● **Exercise**: Output verbatim the lines starting at the line containing "Click the gray" and continuing through the final line, with both ends included.

--- Dataset excerpts ---

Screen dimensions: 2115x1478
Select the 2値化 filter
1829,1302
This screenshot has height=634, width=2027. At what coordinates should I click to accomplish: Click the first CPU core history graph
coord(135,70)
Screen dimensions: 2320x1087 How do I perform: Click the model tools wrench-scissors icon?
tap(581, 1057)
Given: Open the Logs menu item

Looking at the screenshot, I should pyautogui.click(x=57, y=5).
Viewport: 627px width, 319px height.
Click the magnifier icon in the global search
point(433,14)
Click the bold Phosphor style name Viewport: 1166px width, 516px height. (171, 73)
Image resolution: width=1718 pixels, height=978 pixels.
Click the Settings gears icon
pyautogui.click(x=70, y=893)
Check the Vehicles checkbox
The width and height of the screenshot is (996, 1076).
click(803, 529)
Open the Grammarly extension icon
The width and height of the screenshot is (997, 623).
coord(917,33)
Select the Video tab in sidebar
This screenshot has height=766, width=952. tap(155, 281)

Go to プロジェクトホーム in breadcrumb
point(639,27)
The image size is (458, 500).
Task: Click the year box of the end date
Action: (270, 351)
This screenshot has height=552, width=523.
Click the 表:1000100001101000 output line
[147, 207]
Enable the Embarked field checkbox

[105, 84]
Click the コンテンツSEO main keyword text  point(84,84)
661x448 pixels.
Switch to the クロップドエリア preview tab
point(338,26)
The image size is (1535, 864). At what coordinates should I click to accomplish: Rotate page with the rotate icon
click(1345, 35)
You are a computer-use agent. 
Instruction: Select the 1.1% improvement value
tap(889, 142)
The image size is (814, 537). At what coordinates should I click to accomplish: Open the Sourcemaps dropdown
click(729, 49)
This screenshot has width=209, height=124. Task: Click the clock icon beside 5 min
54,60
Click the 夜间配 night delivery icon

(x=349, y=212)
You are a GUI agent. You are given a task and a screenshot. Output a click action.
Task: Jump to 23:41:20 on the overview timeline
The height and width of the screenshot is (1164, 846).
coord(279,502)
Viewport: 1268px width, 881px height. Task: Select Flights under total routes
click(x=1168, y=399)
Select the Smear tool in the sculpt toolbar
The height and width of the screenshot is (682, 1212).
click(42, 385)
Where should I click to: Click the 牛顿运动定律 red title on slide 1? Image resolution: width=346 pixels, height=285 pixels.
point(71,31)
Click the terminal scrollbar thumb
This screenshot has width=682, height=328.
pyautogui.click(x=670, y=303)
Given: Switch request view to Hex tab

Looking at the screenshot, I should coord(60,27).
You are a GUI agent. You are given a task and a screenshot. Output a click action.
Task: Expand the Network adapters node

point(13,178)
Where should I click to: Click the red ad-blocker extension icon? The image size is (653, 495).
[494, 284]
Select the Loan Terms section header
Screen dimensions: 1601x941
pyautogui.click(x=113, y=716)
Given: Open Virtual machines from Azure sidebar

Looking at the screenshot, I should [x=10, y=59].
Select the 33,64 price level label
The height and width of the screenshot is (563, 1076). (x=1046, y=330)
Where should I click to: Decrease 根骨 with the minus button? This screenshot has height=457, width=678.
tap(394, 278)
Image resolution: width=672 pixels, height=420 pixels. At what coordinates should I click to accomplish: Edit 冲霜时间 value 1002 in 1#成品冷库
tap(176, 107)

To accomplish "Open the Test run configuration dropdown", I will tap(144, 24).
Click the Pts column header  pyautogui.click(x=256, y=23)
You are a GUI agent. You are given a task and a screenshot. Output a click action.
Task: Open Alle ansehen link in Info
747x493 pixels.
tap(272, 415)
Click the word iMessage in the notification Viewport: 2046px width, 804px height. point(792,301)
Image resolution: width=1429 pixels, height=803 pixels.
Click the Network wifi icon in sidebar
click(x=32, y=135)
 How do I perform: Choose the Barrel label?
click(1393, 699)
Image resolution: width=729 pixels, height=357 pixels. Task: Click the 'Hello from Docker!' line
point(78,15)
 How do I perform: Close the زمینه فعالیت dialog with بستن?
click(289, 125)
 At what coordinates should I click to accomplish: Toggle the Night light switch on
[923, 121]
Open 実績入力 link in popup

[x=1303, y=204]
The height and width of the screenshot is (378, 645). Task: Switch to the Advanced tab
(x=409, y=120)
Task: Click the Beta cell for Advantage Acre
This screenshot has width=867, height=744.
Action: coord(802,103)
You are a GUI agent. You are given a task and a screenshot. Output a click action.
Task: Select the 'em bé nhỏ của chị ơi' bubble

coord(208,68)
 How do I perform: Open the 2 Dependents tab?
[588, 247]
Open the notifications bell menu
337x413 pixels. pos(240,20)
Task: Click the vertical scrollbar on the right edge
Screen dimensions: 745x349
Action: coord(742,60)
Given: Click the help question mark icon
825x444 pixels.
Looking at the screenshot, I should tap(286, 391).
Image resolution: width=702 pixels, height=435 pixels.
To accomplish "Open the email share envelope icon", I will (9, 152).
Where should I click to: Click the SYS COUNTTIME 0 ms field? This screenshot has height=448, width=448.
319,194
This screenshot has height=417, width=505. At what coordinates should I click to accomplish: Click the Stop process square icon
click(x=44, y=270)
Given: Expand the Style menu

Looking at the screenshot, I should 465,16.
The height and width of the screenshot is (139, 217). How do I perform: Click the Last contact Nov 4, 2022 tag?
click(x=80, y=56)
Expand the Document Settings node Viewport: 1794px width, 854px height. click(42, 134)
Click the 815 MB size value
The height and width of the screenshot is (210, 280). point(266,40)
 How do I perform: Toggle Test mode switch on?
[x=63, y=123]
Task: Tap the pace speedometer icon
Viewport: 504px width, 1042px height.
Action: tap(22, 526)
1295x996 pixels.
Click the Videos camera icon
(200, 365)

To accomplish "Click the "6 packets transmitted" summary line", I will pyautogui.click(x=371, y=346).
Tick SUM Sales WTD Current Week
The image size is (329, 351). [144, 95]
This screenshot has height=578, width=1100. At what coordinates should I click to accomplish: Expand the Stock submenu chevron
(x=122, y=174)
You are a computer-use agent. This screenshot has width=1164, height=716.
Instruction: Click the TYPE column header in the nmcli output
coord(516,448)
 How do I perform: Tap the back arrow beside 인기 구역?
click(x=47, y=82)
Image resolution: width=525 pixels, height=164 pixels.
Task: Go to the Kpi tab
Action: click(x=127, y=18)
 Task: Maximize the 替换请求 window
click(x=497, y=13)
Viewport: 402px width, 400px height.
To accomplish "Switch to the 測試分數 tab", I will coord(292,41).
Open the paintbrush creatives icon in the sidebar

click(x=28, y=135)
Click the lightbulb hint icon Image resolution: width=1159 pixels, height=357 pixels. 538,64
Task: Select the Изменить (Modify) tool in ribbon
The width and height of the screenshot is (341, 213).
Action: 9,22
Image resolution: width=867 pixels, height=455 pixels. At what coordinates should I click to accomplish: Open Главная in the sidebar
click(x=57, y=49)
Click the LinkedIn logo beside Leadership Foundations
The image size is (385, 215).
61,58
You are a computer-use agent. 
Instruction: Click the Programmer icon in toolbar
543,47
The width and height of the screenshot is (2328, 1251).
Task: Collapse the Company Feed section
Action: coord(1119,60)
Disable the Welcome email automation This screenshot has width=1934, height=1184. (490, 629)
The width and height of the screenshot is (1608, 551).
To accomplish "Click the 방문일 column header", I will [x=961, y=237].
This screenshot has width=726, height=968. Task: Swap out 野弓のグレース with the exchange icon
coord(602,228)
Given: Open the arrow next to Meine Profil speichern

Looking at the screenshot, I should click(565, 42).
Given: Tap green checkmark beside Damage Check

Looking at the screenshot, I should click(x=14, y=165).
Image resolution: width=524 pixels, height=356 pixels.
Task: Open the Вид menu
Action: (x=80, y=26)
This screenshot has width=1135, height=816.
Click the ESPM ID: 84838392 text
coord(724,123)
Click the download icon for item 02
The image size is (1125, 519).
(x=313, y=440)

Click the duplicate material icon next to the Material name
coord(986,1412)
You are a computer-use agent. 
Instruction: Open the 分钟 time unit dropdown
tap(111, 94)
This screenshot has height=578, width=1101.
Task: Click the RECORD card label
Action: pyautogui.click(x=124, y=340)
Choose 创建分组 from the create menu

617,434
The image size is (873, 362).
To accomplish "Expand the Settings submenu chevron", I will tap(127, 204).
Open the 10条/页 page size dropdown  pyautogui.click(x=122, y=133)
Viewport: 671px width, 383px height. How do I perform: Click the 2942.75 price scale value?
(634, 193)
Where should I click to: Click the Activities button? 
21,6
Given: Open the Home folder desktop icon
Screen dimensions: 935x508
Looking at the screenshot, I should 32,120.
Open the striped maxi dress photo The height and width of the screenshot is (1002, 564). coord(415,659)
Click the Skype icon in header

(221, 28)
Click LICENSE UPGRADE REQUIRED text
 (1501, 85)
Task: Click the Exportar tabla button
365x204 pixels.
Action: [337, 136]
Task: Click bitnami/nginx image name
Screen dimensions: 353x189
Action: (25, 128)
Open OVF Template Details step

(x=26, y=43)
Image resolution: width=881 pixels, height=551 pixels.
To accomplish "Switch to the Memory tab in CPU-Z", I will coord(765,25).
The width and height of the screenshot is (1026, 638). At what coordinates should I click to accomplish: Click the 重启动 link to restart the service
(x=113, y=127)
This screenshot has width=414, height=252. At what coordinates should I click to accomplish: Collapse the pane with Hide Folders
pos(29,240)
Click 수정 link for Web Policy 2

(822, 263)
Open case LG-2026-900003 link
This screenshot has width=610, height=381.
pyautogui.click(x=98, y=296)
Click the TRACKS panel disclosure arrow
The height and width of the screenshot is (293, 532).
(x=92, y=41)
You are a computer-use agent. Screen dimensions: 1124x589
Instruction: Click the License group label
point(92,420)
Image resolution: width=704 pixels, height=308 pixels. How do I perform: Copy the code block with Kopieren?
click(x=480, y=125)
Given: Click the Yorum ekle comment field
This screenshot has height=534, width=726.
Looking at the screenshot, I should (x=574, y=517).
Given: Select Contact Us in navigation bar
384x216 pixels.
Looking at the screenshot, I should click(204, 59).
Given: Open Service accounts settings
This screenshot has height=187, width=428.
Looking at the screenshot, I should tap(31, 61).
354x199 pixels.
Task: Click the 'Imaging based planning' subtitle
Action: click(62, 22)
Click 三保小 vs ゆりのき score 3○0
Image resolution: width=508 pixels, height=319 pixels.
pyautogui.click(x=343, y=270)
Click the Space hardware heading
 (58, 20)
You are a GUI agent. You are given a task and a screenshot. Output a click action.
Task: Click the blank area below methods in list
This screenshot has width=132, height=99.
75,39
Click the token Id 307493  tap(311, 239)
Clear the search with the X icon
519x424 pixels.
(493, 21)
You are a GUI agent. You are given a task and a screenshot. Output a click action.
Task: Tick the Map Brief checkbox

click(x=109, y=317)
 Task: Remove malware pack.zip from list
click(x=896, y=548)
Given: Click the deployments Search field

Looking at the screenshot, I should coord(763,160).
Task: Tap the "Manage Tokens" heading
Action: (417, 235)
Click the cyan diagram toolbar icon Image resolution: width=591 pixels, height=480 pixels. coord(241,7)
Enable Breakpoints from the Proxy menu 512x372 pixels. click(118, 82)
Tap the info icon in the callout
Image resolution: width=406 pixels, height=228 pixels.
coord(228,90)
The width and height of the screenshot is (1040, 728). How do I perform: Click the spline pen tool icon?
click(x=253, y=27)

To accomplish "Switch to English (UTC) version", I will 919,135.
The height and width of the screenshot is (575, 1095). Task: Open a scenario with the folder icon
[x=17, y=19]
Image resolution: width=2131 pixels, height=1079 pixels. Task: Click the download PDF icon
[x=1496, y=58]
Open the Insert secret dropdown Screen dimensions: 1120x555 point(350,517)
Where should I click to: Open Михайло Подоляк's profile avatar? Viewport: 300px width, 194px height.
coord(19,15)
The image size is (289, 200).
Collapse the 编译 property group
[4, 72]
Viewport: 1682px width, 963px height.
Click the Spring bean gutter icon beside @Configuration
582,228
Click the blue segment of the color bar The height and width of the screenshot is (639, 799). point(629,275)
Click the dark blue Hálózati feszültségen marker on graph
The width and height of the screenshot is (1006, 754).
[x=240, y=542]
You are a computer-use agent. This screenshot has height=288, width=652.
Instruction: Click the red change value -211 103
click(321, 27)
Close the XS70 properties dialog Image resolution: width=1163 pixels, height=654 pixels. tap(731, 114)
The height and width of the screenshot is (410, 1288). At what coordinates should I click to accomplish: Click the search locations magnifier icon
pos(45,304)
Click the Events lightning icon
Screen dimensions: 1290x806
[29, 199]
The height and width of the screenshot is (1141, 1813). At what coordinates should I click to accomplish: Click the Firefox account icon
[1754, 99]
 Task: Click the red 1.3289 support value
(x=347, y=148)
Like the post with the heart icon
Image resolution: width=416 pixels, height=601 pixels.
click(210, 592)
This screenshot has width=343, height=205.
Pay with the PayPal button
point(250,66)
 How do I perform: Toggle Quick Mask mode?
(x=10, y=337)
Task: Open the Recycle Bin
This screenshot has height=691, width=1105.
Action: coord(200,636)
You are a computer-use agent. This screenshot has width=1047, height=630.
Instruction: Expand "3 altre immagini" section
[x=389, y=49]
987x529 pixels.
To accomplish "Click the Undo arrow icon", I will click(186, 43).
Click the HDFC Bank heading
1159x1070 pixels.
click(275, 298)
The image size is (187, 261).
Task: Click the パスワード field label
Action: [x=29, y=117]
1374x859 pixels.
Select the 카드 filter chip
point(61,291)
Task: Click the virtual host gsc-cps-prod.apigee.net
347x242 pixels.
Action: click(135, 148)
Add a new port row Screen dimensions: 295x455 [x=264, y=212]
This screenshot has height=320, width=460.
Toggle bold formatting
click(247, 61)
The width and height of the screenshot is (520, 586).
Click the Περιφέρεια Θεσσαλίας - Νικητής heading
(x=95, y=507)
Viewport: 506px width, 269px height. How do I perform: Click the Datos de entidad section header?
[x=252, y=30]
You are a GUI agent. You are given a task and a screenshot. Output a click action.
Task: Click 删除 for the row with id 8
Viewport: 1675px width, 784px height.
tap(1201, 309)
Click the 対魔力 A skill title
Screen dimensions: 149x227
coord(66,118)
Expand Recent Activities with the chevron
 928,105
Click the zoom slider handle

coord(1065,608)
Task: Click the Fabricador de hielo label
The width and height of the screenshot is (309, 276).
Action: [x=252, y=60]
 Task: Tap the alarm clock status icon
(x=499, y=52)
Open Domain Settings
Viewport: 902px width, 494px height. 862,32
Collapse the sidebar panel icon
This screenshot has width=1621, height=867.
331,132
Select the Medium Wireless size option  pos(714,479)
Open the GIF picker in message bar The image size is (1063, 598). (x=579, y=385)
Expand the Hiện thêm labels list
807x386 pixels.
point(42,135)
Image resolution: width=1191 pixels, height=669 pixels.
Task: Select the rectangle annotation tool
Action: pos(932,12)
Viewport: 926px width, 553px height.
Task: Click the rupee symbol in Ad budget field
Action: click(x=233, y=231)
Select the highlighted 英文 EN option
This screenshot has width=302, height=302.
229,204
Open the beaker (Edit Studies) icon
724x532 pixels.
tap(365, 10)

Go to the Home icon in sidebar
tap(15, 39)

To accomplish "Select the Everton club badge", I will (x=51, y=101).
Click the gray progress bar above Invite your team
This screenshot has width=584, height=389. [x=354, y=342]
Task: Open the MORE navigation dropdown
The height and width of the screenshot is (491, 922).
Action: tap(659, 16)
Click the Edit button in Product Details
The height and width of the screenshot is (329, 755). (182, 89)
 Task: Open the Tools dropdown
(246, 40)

---

● **Solution to the problem**:
Click the gray progress bar above Invite your team
This screenshot has width=584, height=389. [x=354, y=342]
Task: Open the MORE navigation dropdown
The height and width of the screenshot is (491, 922).
Action: tap(659, 16)
Click the Edit button in Product Details
The height and width of the screenshot is (329, 755). (182, 89)
 Task: Open the Tools dropdown
(246, 40)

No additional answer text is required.